The authors assign a cost of $100 billion annually (in 1999 or 2000 dollars) to gun violence in the U.S. Surprisingly, they assert, less than 2% of that is due to medical costs. The bulk of the cost comes from all of the steps we take as a society to try to protect ourselves, such as metal detectors in public buildings, bulletproof vests for police officers, and security for public officials. A large proportion of the total cost can be attributed to the criminal justice system - the salaries and infrastructure of the increased law enforcement and legal community (not just police but attorneys, judges, prison officials, etc.) required to deal with every single case of gun violence. Imagine a United States with no guns - and therefore no gun crime - and then imagine how much smaller the legal and justice apparatus at the local and state level could be if no gun crimes had to be dealt with. The authors also take into account as a cost lost productivity - foregone wages - although they contend this is less than what might be expected, since victims of gun violence tend to be lower on the wage scale than average. Also contributing to the $100 billion cost is pain, suffering, and lost quality of life.
The book is somewhat technical, but a casual reader can get through it.
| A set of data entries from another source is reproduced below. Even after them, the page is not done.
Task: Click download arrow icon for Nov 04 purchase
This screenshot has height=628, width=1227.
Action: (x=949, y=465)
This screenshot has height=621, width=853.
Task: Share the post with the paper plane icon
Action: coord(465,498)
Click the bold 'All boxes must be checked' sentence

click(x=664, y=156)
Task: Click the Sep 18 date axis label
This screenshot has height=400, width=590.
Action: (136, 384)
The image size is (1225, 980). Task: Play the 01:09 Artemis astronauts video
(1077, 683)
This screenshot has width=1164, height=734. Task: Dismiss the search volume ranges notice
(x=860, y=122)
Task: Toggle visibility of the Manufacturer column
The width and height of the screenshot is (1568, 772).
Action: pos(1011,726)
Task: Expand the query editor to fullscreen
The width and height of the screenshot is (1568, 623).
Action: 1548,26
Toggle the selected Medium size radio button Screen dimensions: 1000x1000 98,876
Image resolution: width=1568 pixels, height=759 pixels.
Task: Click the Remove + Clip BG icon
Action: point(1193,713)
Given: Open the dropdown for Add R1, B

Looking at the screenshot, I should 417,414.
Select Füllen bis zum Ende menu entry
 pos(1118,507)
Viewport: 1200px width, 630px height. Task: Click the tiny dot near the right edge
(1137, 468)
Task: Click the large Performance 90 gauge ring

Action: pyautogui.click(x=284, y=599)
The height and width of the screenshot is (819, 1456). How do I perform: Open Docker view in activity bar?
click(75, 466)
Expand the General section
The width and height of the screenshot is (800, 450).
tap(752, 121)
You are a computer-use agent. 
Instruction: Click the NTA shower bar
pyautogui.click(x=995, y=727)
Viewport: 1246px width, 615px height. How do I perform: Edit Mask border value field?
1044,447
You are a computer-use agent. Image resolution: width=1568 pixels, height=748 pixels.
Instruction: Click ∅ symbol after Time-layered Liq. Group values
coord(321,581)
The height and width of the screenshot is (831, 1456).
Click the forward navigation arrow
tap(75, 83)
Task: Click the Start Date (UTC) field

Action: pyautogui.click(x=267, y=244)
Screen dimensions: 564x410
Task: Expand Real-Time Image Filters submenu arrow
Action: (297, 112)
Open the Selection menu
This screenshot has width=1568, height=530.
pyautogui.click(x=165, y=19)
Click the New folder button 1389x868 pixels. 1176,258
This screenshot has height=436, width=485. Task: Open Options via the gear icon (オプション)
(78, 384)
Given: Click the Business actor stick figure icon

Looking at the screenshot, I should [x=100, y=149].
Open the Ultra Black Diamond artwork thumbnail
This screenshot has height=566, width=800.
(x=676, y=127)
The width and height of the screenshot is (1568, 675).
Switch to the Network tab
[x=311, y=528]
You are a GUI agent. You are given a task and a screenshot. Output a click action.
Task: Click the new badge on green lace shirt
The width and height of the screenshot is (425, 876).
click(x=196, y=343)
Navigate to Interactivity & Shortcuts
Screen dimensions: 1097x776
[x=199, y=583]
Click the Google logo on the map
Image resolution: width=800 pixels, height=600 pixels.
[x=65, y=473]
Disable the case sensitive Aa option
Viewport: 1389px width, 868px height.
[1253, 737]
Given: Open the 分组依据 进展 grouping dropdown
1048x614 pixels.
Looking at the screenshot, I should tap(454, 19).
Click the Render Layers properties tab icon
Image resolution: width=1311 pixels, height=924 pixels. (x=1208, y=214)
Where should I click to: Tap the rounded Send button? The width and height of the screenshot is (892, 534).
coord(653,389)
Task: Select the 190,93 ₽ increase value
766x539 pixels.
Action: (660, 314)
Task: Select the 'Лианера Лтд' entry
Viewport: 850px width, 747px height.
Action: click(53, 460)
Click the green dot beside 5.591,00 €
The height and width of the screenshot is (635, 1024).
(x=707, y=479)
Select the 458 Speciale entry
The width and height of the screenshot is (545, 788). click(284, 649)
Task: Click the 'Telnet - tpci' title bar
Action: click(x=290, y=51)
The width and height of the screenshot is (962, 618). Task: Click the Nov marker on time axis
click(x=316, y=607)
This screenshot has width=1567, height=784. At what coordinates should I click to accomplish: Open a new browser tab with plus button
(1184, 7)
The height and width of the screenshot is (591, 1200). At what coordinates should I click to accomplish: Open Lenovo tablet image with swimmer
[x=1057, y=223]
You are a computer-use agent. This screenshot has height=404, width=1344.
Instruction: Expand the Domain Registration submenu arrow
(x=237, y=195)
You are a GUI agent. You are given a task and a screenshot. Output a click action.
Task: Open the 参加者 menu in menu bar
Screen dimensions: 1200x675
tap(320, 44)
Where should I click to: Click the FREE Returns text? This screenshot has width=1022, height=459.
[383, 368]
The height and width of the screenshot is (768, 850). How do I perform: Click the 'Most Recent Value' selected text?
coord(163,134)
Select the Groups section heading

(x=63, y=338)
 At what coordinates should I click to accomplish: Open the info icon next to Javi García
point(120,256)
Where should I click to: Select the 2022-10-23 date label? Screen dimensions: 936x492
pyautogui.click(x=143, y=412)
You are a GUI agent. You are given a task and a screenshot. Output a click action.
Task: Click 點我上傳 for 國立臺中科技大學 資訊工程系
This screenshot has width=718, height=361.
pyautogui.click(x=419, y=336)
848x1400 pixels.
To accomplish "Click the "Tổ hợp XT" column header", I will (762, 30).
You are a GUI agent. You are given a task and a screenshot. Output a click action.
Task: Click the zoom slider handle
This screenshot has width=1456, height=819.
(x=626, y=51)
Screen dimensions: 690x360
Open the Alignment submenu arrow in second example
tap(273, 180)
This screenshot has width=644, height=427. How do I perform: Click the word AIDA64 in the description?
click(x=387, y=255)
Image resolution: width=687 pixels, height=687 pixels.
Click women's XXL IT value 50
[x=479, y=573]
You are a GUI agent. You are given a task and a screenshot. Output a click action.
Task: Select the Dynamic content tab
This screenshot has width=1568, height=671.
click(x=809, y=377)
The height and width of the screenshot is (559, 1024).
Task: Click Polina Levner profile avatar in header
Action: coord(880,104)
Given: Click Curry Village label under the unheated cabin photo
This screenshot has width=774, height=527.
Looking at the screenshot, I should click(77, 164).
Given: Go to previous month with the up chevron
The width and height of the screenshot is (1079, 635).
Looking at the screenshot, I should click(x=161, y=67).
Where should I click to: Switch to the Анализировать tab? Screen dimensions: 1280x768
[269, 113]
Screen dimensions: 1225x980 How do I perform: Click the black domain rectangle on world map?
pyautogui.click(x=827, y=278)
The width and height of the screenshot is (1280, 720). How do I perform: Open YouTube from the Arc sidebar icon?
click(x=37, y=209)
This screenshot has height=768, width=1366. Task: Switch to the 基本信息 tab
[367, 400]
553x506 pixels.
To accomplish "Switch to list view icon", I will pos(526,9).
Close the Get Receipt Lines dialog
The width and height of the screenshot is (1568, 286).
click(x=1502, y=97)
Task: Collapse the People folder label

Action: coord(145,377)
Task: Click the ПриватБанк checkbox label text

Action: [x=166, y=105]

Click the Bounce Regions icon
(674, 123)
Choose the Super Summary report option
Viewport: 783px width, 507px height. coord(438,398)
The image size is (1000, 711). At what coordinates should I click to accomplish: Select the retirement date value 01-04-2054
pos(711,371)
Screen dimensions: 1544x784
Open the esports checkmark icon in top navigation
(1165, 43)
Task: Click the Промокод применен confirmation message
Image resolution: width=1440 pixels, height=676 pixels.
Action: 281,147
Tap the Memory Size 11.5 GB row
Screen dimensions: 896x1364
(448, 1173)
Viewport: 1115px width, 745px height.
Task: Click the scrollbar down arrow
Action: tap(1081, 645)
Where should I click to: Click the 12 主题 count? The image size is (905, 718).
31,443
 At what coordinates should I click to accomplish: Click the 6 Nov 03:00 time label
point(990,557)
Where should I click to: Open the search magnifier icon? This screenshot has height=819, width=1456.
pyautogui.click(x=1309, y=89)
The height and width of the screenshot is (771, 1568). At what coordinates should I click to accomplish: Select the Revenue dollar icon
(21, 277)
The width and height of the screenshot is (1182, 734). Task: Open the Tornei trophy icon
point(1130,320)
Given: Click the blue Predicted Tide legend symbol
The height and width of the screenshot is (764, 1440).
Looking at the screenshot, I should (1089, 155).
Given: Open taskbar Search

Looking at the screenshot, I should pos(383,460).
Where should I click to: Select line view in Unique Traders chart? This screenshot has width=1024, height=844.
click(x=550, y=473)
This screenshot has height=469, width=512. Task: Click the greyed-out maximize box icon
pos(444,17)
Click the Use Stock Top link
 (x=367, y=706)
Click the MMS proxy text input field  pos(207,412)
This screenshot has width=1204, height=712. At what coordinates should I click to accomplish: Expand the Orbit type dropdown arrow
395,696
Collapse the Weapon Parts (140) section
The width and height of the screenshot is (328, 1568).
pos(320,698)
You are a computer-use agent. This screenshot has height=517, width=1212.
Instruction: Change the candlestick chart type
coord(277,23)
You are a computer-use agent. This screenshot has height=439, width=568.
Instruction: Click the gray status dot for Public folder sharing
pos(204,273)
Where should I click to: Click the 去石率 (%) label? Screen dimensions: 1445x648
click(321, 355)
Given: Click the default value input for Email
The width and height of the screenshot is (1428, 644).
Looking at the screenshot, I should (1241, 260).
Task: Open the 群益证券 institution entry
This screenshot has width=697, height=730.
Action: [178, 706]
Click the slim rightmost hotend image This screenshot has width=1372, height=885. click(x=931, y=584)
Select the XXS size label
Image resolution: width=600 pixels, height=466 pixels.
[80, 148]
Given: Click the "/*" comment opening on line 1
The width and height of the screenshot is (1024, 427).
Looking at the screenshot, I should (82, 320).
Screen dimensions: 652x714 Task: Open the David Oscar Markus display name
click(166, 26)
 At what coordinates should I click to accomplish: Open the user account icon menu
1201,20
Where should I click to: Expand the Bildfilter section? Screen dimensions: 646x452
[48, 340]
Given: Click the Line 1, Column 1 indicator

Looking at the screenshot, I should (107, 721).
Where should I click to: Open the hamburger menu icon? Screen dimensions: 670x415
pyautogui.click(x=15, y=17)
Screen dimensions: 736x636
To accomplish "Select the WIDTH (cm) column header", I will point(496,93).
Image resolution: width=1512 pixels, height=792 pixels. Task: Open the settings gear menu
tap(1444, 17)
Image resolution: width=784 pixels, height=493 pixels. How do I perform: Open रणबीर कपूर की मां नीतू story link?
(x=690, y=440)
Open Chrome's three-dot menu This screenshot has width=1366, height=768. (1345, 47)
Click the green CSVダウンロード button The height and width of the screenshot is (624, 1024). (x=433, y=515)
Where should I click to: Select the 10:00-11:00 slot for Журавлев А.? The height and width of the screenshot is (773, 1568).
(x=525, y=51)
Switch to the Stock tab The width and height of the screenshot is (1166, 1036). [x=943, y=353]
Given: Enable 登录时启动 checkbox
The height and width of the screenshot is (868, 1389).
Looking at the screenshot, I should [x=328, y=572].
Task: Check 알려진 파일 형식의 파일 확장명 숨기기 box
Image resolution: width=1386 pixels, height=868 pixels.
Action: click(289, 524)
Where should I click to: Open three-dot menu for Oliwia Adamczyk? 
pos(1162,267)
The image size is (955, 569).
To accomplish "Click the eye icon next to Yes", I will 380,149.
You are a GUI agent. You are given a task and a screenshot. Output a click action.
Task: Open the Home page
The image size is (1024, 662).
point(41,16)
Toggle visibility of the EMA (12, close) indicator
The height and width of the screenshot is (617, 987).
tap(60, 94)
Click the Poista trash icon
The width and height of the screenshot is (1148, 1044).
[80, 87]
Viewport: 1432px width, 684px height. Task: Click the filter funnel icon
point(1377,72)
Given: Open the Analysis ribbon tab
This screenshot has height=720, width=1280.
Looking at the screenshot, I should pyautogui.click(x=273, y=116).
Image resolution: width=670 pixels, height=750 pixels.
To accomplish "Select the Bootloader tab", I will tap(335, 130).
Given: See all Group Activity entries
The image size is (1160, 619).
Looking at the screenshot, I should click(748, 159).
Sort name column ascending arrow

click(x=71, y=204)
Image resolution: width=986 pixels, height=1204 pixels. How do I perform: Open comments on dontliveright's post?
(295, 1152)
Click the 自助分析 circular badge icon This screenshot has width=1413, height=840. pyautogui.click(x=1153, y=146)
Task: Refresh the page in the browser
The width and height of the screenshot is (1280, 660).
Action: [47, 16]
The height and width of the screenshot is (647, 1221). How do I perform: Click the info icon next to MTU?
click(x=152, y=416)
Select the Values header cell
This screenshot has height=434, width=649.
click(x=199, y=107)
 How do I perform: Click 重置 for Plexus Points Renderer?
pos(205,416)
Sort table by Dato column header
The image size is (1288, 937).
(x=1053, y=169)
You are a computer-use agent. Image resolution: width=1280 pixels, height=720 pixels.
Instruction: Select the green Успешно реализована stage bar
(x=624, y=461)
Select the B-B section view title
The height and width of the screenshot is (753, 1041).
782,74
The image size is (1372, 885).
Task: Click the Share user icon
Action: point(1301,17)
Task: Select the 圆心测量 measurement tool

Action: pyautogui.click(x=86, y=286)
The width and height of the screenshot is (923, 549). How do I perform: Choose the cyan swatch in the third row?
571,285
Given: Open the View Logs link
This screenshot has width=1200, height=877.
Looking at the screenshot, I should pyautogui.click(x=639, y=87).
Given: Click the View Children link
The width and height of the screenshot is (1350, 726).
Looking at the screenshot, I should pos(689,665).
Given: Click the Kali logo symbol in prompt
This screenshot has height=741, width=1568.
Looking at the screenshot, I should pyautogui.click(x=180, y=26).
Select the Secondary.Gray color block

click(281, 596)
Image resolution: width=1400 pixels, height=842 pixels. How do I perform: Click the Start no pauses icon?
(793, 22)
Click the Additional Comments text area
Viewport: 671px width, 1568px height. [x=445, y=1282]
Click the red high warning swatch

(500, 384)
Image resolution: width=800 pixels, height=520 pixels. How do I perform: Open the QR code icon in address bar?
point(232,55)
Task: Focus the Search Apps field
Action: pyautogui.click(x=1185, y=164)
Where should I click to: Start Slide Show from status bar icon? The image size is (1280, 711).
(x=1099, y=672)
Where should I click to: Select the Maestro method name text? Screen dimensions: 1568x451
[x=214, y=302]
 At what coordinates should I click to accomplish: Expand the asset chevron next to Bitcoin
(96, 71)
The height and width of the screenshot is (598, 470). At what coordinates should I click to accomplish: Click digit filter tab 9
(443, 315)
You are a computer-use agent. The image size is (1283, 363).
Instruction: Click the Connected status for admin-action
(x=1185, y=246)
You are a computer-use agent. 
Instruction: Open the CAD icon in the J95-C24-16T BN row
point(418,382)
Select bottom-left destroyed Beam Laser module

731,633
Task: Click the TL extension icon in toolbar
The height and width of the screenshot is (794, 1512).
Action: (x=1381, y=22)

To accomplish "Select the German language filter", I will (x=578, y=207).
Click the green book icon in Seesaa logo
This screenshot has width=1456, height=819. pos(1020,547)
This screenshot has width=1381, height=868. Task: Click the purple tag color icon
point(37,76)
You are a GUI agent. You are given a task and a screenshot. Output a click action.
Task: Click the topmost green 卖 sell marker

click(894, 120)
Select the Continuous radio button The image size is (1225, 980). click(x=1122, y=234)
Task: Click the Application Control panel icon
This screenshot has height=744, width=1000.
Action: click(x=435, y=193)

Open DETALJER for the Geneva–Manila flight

The text is 134 pages and the appendices, packed with statistics and tables, are another 60 pages. Endnotes, which contain a lot of detail, are about 20 pages. There's an extensive bibliography.
Given how passionate people are on the subject, I was surprised that there aren't many books available to the casual reader on the costs of gun violence. This was the only one I could find in my large library system. The book is already 15 years out of date.
Interesting quantitative assessment of the cost of gun violence. The building blocks of the authors’ assessment is a deep dive into the actual impacts of gun violence based on a willingness to pay framework relating to harm avoidance. Without going into detail, the authors estimate that gun violence results in harm of approx $150 billion per year (taking their estimate and adjusting for inflation) based on 1993 and 1997 crime statistics. Most of the valuation comes from an contingent valuation assessment based on survey results which asks people how much they’d be willing to pay for a 30 percent reduction in gun violence.
The authors illuminate what I’d call several uncomfortable facts. Those that suffer gun violence often have a lower subjective value assigned to their own life which and so the true costs of violence are in the externality - the fear, avoidance, and trepidation people approach life due to prospect of gun violence. Actual gun violence is concentrated in the unemployed, those with less than a HS education, the young, and minority populations*. These are groups with less access to political pressure points that can advocate, or even have the willingness to advocate for, policies which may reduce gun violence.
Id say exploration of the cost side is worthwhile portion of book but policies to address falls short. More hand waving and back of the envelope calculations replace what was rigorous derivation of costs. Overall, recommended book.
*In 1996, the firearm homicide victimization rate for black males 18-29 was a staggering 133.5 per 100,000!